* [EXERCISE BRIEF]:
Retype exactly the stretch of lines that begins at the line containing "This screenshot has height=474, width=1534." and ends at the last line of the data, with no other lines.

Saved data entries
....
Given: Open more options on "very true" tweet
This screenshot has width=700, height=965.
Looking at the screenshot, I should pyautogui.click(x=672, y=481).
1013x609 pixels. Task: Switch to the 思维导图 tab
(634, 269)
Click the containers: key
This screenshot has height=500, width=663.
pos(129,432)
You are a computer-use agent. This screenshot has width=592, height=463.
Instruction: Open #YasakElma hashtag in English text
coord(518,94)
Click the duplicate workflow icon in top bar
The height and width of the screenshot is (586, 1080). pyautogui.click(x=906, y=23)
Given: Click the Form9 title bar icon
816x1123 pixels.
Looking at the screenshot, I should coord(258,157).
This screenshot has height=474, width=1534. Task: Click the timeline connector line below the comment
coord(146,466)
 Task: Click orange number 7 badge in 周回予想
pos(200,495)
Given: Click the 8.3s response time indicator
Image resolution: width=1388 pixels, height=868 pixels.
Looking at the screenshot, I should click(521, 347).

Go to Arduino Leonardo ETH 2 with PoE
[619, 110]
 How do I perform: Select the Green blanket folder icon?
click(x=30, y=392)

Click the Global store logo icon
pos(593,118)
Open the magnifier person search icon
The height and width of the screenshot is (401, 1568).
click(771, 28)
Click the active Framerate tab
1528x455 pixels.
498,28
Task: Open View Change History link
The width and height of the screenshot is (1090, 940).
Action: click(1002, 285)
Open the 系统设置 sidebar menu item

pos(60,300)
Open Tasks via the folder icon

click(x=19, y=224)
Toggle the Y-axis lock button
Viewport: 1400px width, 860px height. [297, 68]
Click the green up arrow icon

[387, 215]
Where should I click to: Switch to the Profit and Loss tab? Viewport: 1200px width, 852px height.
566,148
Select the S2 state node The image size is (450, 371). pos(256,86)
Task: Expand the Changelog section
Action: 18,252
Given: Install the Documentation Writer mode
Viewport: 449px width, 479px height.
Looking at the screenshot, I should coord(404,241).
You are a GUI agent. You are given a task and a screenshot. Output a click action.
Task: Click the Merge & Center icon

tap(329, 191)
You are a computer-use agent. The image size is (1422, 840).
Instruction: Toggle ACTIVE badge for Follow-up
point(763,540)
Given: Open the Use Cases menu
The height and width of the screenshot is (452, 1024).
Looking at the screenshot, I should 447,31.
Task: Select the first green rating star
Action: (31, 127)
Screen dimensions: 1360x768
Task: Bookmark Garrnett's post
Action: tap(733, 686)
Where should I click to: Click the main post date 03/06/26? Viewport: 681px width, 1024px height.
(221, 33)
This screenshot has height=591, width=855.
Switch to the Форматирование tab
....
* [EXERCISE RESULT]:
This screenshot has height=474, width=1534. Task: Click the timeline connector line below the comment
coord(146,466)
 Task: Click orange number 7 badge in 周回予想
pos(200,495)
Given: Click the 8.3s response time indicator
Image resolution: width=1388 pixels, height=868 pixels.
Looking at the screenshot, I should click(521, 347).

Go to Arduino Leonardo ETH 2 with PoE
[619, 110]
 How do I perform: Select the Green blanket folder icon?
click(x=30, y=392)

Click the Global store logo icon
pos(593,118)
Open the magnifier person search icon
The height and width of the screenshot is (401, 1568).
click(771, 28)
Click the active Framerate tab
1528x455 pixels.
498,28
Task: Open View Change History link
The width and height of the screenshot is (1090, 940).
Action: click(1002, 285)
Open the 系统设置 sidebar menu item

pos(60,300)
Open Tasks via the folder icon

click(x=19, y=224)
Toggle the Y-axis lock button
Viewport: 1400px width, 860px height. [297, 68]
Click the green up arrow icon

[387, 215]
Where should I click to: Switch to the Profit and Loss tab? Viewport: 1200px width, 852px height.
566,148
Select the S2 state node The image size is (450, 371). pos(256,86)
Task: Expand the Changelog section
Action: 18,252
Given: Install the Documentation Writer mode
Viewport: 449px width, 479px height.
Looking at the screenshot, I should coord(404,241).
You are a GUI agent. You are given a task and a screenshot. Output a click action.
Task: Click the Merge & Center icon

tap(329, 191)
You are a computer-use agent. The image size is (1422, 840).
Instruction: Toggle ACTIVE badge for Follow-up
point(763,540)
Given: Open the Use Cases menu
The height and width of the screenshot is (452, 1024).
Looking at the screenshot, I should 447,31.
Task: Select the first green rating star
Action: (31, 127)
Screen dimensions: 1360x768
Task: Bookmark Garrnett's post
Action: tap(733, 686)
Where should I click to: Click the main post date 03/06/26? Viewport: 681px width, 1024px height.
(221, 33)
This screenshot has height=591, width=855.
Switch to the Форматирование tab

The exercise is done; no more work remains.